**Okunacak Metin**:
▶

Özelleştirmeden 39 milyar dolar geldi; 22 bin kişi işsiz kaldı
İSMMMO, "Özelleştirme Anayasası" raporu hazırladı.
Abone olİSTANBUL - İstanbul Serbest Muhasebeci Mali Müşavirler Odası'nın (İSMMMO) Özelleştirme İdaresi Başkanlığı, TBMM kayıtlarından yararlanarak hazırladığı "Özelleştirme Anayasası" raporuna göre, gerçekleştirilen özelleştirmeler sonucu 22 bin kişi işsiz kalırken, özelleştirmeler sonrasında devlet yaklaşık 39 milyar dolarlık gelir elde etti.
İSMMMO'nun Özelleştirme İdaresi Başkanlığı, TBMM kayıtlarından yararlanarak hazırladığı "Özelleştirme Anayasası" raporuna göre, özelleştirme uygulamalarının hız kazandığı 1986 yılından 2010 yılının Mart ayına kadar geçen sürede 270 kuruluş özelleştirme kapsamına alındı. 199 kuruluşta hisse senedi veya varlık satış devir işlemi yapıldı. Bunların sonucunda 188 kuruluşta hiç kamu payı kalmazken, bu işlemlerden devletin kasasına giren kaynak 39 milyar dolara yaklaştı. Bu kaynağın yüzde 78.8'i yani yaklaşık 30.5 milyar doları iki dönemdir iktidarda bulunan AKP tarafından gerçekleştirildi.
Davalar 6 kat arttı
Özelleştirme gerek yöntem, gerek hukuk gerekse de istihdam açısından çeşitli tepkileri de gündeme getirdi. 1998 yılında çeşitli kişi ve kuruluşlar tarafından özelleştirme uygulamalarına karşı açılan idari ve adli dava sayısı 695 iken 2007 yılına gelindiğinde devam eden idari dava sayısı 3 bin 391, adli dava sayısı 240 olarak tespit edildi. Sadece 2007'de açılan idari dava sayısı 268, adli dava sayısı 80 oldu. Özelleştirme uygulamalarına karşı açılan dava sayısı 2008'de özellikle dikkat çekti. 2008'de yıl bin 351 idari, 16 adli dava açıldı. Yargı her yıl belirli sayıda davayı sonuçlandırsa da açılan davaların hızına yetişemedi ve 2008'de devam eden idari dava sayısı 4 bin 543'e ulaştı. Sonuç olarak, bugüne kadar yapılan özelleştirmelerin yüzde 78.8'ini gerçekleştiren AKP döneminde, özelleştirme davaları da 6 kat arttı.

◀

**Veri Bloğu**:

▶

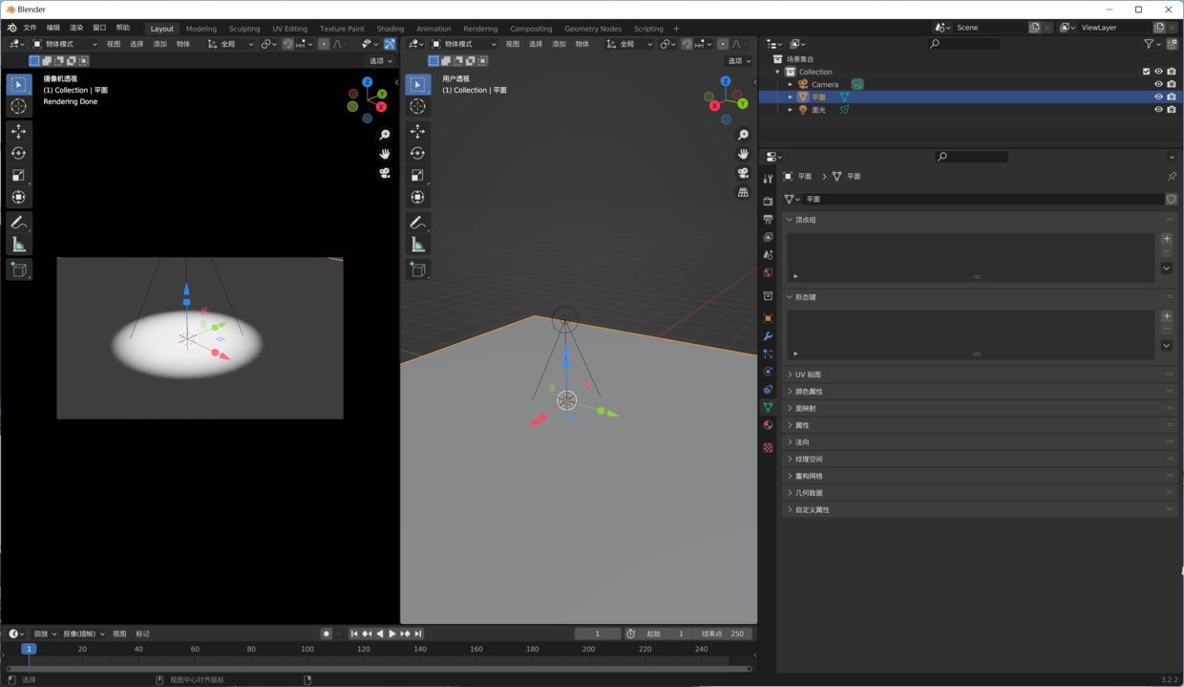Disable render visibility for the Camera
1184x687 pixels.
pyautogui.click(x=1172, y=84)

◀

**Ne İsteniyor**: Okunacak metne göre 1986 yılından 2010 yılının Mart ayına kadar kaç kuruluşun özelleştirme kapsamına alındığını yazın.

**Yanıt**: 270 kuruluş özelleştirme kapsamına alındı.